Joan Bankemper

May 30 - July 19, 2024

 


A Mother Daughter Collab: Joan Bankemper and Sophie Bankemper Frances

From May 30 through July 19, 2024, Nancy Hoffman Gallery will present the first ceramic sculpture exhibition of mother-daughter artists Joan Bankemper and Sophie Bankemper Frances.

Each of the collab team works on a specific aspect of the ceramic sculptures: Sophie creates the biomorphic forms, more interested in their sculptural shapes and character than in creating a vessel. She hand-builds the sculptural forms intuitively, some of which make reference to the human body, providing her Mother, Joan, with richly varied surfaces on which to work. Joan creates the skin, the color, the handwriting that gives each work its distinction.

The first piece on which the duo worked together, in 2024, Piedmont, is an irregular bulbous shape that narrows at the neck, suggesting it might be a recipient for flowers. Tiny porcelain flowers adorn it, along with clay circles of all shapes and sizes in pale silvery gray. There is a contrapunto energy between the delicate flower beds, the variegated shapes and sizes of circles, and the rugged green grout suggesting a garden, and the somewhat (intentionally) unrefined asymmetrical shape.

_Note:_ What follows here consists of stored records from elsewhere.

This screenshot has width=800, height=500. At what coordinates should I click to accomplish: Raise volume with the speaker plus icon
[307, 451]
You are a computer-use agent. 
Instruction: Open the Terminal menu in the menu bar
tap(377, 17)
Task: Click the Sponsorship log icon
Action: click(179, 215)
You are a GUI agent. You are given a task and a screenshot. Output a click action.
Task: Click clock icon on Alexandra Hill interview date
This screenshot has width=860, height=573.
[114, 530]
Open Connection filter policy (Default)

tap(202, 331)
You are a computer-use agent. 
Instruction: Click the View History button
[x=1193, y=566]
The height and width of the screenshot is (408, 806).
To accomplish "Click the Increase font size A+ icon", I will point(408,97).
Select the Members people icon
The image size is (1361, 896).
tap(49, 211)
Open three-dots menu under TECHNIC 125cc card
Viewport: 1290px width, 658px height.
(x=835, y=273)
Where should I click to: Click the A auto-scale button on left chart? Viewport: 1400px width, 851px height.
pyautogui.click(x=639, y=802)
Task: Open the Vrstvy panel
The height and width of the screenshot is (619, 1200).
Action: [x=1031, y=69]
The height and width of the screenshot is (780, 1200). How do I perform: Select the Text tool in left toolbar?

Might this family duo be commenting on the state of the world that is no longer refined, in a state of flux, asymmetrical, with a lot of unpleasantness, in juxtaposition to the coming of Spring with its richness and beauty? This is the simplest work in the exhibition. The other sculptures are larger, pierced with openings with twists and turns enabling Joan to go to work with her imagination and palate.

About the Artists:

Joan Bankemper

Joan Bankemper is known for her ceramic mosaic vessels, which grew out of 25 years of commitment to creating urban gardens with the help of surrounding communities. She has worked on projects in New York; Boston; Charlotte, North Carolina; San Antonio, Texas; Jenkintown, Pennsylvania and in Italy, among other venues, addressing the relationship of people to nature as reflected in the contemporary urban landscape. Her garden projects range from restorative healing herb gardens, to gardens based on the shape of the human body, to planting 600 giant sunflowers, which grew from the ruins of a Southern flour mill. Her ceramic mosaics followed her love of nature and its transformations as the seasons change. She loves flowers, birds, bees, all symbols of the garden and the creatures that help pollinate and cross-pollinate the flowers. Working in the way a collagist might, Bankemper created vessels, beginning with a simple glass vase at the core or a hand-built vessel form of clay. The ceramic urn that surrounded the vessel is its first “skin,” which the artist builds and often breaks. These were not simple pieces; they are complex tapestries of life.

Joan Bankemper was born in Covington, Kentucky in 1959. She received a B.F.A. from Kansas City Art Institute, Missouri and an M.F.A. from the Maryland Institute College of Art, Mount Royal Graduate School, Baltimore. She also attended Northern Kentucky University, Highland Heights and the California College of Arts and Crafts, Oakland. She has received grants from the National Endowment for the Arts, The George Sugarman Foundation, California, the North Carolina Arts Council and the Council on the Environment, New York. The artist resides in Warwick, New York and New York City.

Sophie Bankemper Frances

Sophie Bankemper Frances was born in New York. She received her BFA in 2020 from the School of the Art Institute of Chicago. Sophie started making ceramics while in Chicago and continues to work in her ceramic studio in the Gowanus neighborhood of Brooklyn. Her practice involves primarily ceramic stoneware to make large scale abstract forms through hand-building. This is her first showing in NYC.